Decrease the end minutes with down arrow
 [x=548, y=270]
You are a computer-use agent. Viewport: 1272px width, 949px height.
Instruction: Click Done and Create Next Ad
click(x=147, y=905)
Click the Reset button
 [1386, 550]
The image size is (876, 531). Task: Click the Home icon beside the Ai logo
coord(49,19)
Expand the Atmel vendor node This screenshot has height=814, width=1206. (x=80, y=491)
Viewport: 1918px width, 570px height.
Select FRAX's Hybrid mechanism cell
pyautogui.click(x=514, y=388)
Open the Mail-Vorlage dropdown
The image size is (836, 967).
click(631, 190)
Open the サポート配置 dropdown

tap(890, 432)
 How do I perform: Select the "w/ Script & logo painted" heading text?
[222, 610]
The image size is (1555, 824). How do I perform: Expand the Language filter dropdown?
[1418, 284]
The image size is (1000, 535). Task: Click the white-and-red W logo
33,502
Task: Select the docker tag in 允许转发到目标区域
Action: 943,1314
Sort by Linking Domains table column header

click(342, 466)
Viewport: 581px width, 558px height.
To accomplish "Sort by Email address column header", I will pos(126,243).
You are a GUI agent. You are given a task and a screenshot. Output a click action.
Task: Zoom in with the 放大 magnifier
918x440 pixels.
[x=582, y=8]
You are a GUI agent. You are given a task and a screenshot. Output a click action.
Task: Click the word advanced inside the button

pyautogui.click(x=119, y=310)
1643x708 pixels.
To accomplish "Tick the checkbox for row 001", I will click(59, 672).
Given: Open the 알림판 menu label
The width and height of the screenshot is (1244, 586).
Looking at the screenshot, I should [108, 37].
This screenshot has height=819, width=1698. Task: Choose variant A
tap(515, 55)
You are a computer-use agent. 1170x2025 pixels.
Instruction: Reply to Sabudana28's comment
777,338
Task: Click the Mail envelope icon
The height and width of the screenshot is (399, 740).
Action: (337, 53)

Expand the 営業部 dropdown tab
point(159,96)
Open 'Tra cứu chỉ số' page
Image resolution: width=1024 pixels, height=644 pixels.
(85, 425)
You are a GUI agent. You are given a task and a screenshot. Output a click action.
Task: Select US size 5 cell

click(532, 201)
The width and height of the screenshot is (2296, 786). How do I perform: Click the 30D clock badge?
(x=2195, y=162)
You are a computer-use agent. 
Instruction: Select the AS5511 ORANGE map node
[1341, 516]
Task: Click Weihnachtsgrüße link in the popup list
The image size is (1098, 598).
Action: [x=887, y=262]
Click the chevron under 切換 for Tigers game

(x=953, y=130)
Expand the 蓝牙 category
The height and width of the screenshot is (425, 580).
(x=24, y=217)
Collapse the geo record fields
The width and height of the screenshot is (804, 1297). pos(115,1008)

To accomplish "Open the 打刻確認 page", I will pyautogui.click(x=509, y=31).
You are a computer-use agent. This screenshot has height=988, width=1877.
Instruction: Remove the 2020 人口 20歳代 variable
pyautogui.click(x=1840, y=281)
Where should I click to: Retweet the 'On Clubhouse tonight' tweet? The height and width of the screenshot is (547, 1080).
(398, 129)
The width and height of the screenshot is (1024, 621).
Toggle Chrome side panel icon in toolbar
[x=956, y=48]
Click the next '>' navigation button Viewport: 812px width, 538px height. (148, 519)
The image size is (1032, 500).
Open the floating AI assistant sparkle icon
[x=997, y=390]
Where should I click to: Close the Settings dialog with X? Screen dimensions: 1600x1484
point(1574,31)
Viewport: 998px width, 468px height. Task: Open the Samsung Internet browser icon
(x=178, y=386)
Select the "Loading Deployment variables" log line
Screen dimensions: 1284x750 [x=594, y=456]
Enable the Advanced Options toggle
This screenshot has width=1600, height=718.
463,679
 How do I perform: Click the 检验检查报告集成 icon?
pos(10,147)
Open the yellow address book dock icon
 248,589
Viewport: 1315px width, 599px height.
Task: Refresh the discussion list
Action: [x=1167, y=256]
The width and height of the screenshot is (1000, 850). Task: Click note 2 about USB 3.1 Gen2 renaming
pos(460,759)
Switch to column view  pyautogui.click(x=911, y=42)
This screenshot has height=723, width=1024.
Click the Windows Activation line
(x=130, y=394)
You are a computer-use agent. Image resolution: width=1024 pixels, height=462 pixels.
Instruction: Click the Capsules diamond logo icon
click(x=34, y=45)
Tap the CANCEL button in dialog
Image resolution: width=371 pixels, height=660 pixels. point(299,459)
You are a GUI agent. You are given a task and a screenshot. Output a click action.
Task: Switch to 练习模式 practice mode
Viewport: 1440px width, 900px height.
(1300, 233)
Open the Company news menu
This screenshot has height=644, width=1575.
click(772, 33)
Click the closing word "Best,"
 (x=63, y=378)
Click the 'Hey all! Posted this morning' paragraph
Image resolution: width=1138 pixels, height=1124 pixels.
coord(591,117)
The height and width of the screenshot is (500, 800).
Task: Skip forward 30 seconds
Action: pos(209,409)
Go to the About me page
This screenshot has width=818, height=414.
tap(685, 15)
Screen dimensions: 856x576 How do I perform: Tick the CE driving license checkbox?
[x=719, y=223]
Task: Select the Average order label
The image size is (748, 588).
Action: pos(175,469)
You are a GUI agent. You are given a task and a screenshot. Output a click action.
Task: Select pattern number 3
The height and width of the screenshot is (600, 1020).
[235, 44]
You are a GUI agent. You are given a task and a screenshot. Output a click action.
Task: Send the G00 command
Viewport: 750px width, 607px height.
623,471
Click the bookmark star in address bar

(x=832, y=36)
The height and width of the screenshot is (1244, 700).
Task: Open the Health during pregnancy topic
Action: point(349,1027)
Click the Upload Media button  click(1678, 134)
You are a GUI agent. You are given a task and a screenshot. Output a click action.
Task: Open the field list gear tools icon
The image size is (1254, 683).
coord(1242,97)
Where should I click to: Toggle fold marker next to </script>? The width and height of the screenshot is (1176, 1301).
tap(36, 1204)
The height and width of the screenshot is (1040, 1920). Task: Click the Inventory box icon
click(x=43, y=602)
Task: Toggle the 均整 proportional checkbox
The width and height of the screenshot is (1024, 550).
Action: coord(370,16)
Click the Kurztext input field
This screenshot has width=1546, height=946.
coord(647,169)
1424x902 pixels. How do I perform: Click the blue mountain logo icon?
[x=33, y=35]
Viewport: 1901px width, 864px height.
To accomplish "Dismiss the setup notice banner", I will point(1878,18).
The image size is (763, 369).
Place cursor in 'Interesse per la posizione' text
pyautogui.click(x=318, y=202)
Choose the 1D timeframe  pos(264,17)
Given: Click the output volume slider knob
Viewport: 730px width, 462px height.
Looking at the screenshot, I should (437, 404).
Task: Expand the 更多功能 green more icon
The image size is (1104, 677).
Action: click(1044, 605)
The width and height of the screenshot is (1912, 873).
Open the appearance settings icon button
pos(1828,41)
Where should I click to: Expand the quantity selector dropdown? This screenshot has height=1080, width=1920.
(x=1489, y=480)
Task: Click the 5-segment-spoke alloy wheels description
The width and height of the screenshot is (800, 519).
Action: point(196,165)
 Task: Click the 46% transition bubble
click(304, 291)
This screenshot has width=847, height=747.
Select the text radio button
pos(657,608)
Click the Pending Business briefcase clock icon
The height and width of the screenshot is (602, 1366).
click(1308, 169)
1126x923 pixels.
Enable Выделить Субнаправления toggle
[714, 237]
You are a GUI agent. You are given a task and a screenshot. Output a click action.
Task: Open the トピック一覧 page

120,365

● Task to complete: Keeping every word in place, restate the entries above.

● Response to the task:
Decrease the end minutes with down arrow
 [x=548, y=270]
You are a computer-use agent. Viewport: 1272px width, 949px height.
Instruction: Click Done and Create Next Ad
click(x=147, y=905)
Click the Reset button
 [1386, 550]
The image size is (876, 531). Task: Click the Home icon beside the Ai logo
coord(49,19)
Expand the Atmel vendor node This screenshot has height=814, width=1206. (x=80, y=491)
Viewport: 1918px width, 570px height.
Select FRAX's Hybrid mechanism cell
pyautogui.click(x=514, y=388)
Open the Mail-Vorlage dropdown
The image size is (836, 967).
click(631, 190)
Open the サポート配置 dropdown

tap(890, 432)
 How do I perform: Select the "w/ Script & logo painted" heading text?
[222, 610]
The image size is (1555, 824). How do I perform: Expand the Language filter dropdown?
[1418, 284]
The image size is (1000, 535). Task: Click the white-and-red W logo
33,502
Task: Select the docker tag in 允许转发到目标区域
Action: 943,1314
Sort by Linking Domains table column header

click(342, 466)
Viewport: 581px width, 558px height.
To accomplish "Sort by Email address column header", I will pos(126,243).
You are a GUI agent. You are given a task and a screenshot. Output a click action.
Task: Zoom in with the 放大 magnifier
918x440 pixels.
[x=582, y=8]
You are a GUI agent. You are given a task and a screenshot. Output a click action.
Task: Click the word advanced inside the button

pyautogui.click(x=119, y=310)
1643x708 pixels.
To accomplish "Tick the checkbox for row 001", I will click(59, 672).
Given: Open the 알림판 menu label
The width and height of the screenshot is (1244, 586).
Looking at the screenshot, I should [108, 37].
This screenshot has height=819, width=1698. Task: Choose variant A
tap(515, 55)
You are a computer-use agent. 1170x2025 pixels.
Instruction: Reply to Sabudana28's comment
777,338
Task: Click the Mail envelope icon
The height and width of the screenshot is (399, 740).
Action: (337, 53)

Expand the 営業部 dropdown tab
point(159,96)
Open 'Tra cứu chỉ số' page
Image resolution: width=1024 pixels, height=644 pixels.
(85, 425)
You are a GUI agent. You are given a task and a screenshot. Output a click action.
Task: Select US size 5 cell

click(532, 201)
The width and height of the screenshot is (2296, 786). How do I perform: Click the 30D clock badge?
(x=2195, y=162)
You are a computer-use agent. 
Instruction: Select the AS5511 ORANGE map node
[1341, 516]
Task: Click Weihnachtsgrüße link in the popup list
The image size is (1098, 598).
Action: [x=887, y=262]
Click the chevron under 切換 for Tigers game

(x=953, y=130)
Expand the 蓝牙 category
The height and width of the screenshot is (425, 580).
(x=24, y=217)
Collapse the geo record fields
The width and height of the screenshot is (804, 1297). pos(115,1008)

To accomplish "Open the 打刻確認 page", I will pyautogui.click(x=509, y=31).
You are a computer-use agent. This screenshot has height=988, width=1877.
Instruction: Remove the 2020 人口 20歳代 variable
pyautogui.click(x=1840, y=281)
Where should I click to: Retweet the 'On Clubhouse tonight' tweet? The height and width of the screenshot is (547, 1080).
(398, 129)
The width and height of the screenshot is (1024, 621).
Toggle Chrome side panel icon in toolbar
[x=956, y=48]
Click the next '>' navigation button Viewport: 812px width, 538px height. (148, 519)
The image size is (1032, 500).
Open the floating AI assistant sparkle icon
[x=997, y=390]
Where should I click to: Close the Settings dialog with X? Screen dimensions: 1600x1484
point(1574,31)
Viewport: 998px width, 468px height. Task: Open the Samsung Internet browser icon
(x=178, y=386)
Select the "Loading Deployment variables" log line
Screen dimensions: 1284x750 [x=594, y=456]
Enable the Advanced Options toggle
This screenshot has width=1600, height=718.
463,679
 How do I perform: Click the 检验检查报告集成 icon?
pos(10,147)
Open the yellow address book dock icon
 248,589
Viewport: 1315px width, 599px height.
Task: Refresh the discussion list
Action: [x=1167, y=256]
The width and height of the screenshot is (1000, 850). Task: Click note 2 about USB 3.1 Gen2 renaming
pos(460,759)
Switch to column view  pyautogui.click(x=911, y=42)
This screenshot has height=723, width=1024.
Click the Windows Activation line
(x=130, y=394)
You are a computer-use agent. Image resolution: width=1024 pixels, height=462 pixels.
Instruction: Click the Capsules diamond logo icon
click(x=34, y=45)
Tap the CANCEL button in dialog
Image resolution: width=371 pixels, height=660 pixels. point(299,459)
You are a GUI agent. You are given a task and a screenshot. Output a click action.
Task: Switch to 练习模式 practice mode
Viewport: 1440px width, 900px height.
(1300, 233)
Open the Company news menu
This screenshot has height=644, width=1575.
click(772, 33)
Click the closing word "Best,"
 (x=63, y=378)
Click the 'Hey all! Posted this morning' paragraph
Image resolution: width=1138 pixels, height=1124 pixels.
coord(591,117)
The height and width of the screenshot is (500, 800).
Task: Skip forward 30 seconds
Action: pos(209,409)
Go to the About me page
This screenshot has width=818, height=414.
tap(685, 15)
Screen dimensions: 856x576 How do I perform: Tick the CE driving license checkbox?
[x=719, y=223]
Task: Select the Average order label
The image size is (748, 588).
Action: pos(175,469)
You are a GUI agent. You are given a task and a screenshot. Output a click action.
Task: Select pattern number 3
The height and width of the screenshot is (600, 1020).
[235, 44]
You are a GUI agent. You are given a task and a screenshot. Output a click action.
Task: Send the G00 command
Viewport: 750px width, 607px height.
623,471
Click the bookmark star in address bar

(x=832, y=36)
The height and width of the screenshot is (1244, 700).
Task: Open the Health during pregnancy topic
Action: point(349,1027)
Click the Upload Media button  click(1678, 134)
You are a GUI agent. You are given a task and a screenshot. Output a click action.
Task: Open the field list gear tools icon
The image size is (1254, 683).
coord(1242,97)
Where should I click to: Toggle fold marker next to </script>? The width and height of the screenshot is (1176, 1301).
tap(36, 1204)
The height and width of the screenshot is (1040, 1920). Task: Click the Inventory box icon
click(x=43, y=602)
Task: Toggle the 均整 proportional checkbox
The width and height of the screenshot is (1024, 550).
Action: coord(370,16)
Click the Kurztext input field
This screenshot has width=1546, height=946.
coord(647,169)
1424x902 pixels. How do I perform: Click the blue mountain logo icon?
[x=33, y=35]
Viewport: 1901px width, 864px height.
To accomplish "Dismiss the setup notice banner", I will point(1878,18).
The image size is (763, 369).
Place cursor in 'Interesse per la posizione' text
pyautogui.click(x=318, y=202)
Choose the 1D timeframe  pos(264,17)
Given: Click the output volume slider knob
Viewport: 730px width, 462px height.
Looking at the screenshot, I should (437, 404).
Task: Expand the 更多功能 green more icon
The image size is (1104, 677).
Action: click(1044, 605)
The width and height of the screenshot is (1912, 873).
Open the appearance settings icon button
pos(1828,41)
Where should I click to: Expand the quantity selector dropdown? This screenshot has height=1080, width=1920.
(x=1489, y=480)
Task: Click the 5-segment-spoke alloy wheels description
The width and height of the screenshot is (800, 519).
Action: point(196,165)
 Task: Click the 46% transition bubble
click(304, 291)
This screenshot has width=847, height=747.
Select the text radio button
pos(657,608)
Click the Pending Business briefcase clock icon
The height and width of the screenshot is (602, 1366).
click(1308, 169)
1126x923 pixels.
Enable Выделить Субнаправления toggle
[714, 237]
You are a GUI agent. You are given a task and a screenshot. Output a click action.
Task: Open the トピック一覧 page

120,365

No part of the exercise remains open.